How Chikungunia could be the next pandemic:

The bottom line is that this disease is not usually fatal. Even if global warming and spreading to other species enabled the disease to affect many more people than it currently does, it is extremely unlikely that Chikungunia would become a devastating global pandemic.

How Tuberculosis could be the next pandemic.

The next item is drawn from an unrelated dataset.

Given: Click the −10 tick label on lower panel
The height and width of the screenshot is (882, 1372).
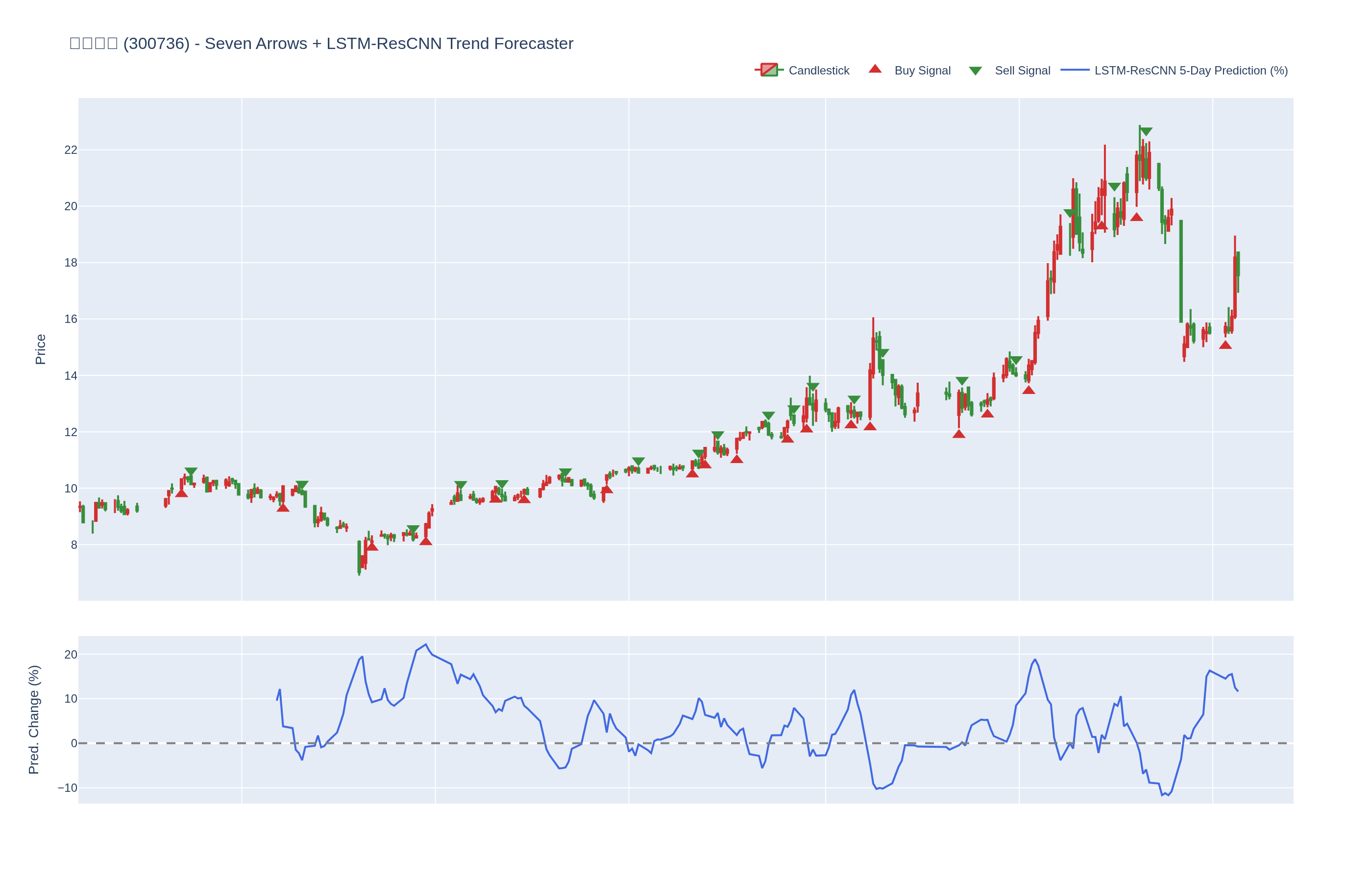Looking at the screenshot, I should [68, 788].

TB wins this match, and I think XDR-TB is going to win the tournament of pandemics. TB has a killer social strategy: continue to plague the world's poor and let those with the resources to stop TB think they are safe, meanwhile taking advantage of ineffective treatment to build up resistance to all of our antibiotics. The drugs that treat XDR-TB are very expensive and we do not currently have infrastructure in place to produce them at a scale that would be necessary to treat a pandemic or even a significant epidemic. In the next 2-10 years XDR-TB could easily break out in a region with sluggish health infrastructure and high co-infection with HIV.  If it does, there are not very many reasons to believe that we could stop it before it became a pandemic more devastating than HIV. We need to continue to scale up vaccination (sadly only effective for children right now) and treatment, and slow the development of drug resistance very aggressively if we are to prevent XDR-TB from getting loose and spiraling out of our control.

Perhaps the strongest argument for TB winning the tournament is the observation that tomorrow is already today: How many of the world's poor does this disease need to infect before we call it the next pandemic?

A note about personification: The purpose of describing a disease's "social strategy" is to highlight the fact that diseases adapt to the collective behavior of groups as well as they adapt to the biological defenses of individuals. I am personifying these bugs because I have found that it can help our social brains move past biomedical individualism; when we understand that diseases can target group behavior, then we can critique and change social conditions rather than implicitly blaming individuals by focusing on their risk factors. If the notion of "pathogenic social strategy" helps you understand how social systems pattern the distribution of disease, I hope you will empower others by introducing them to this idea.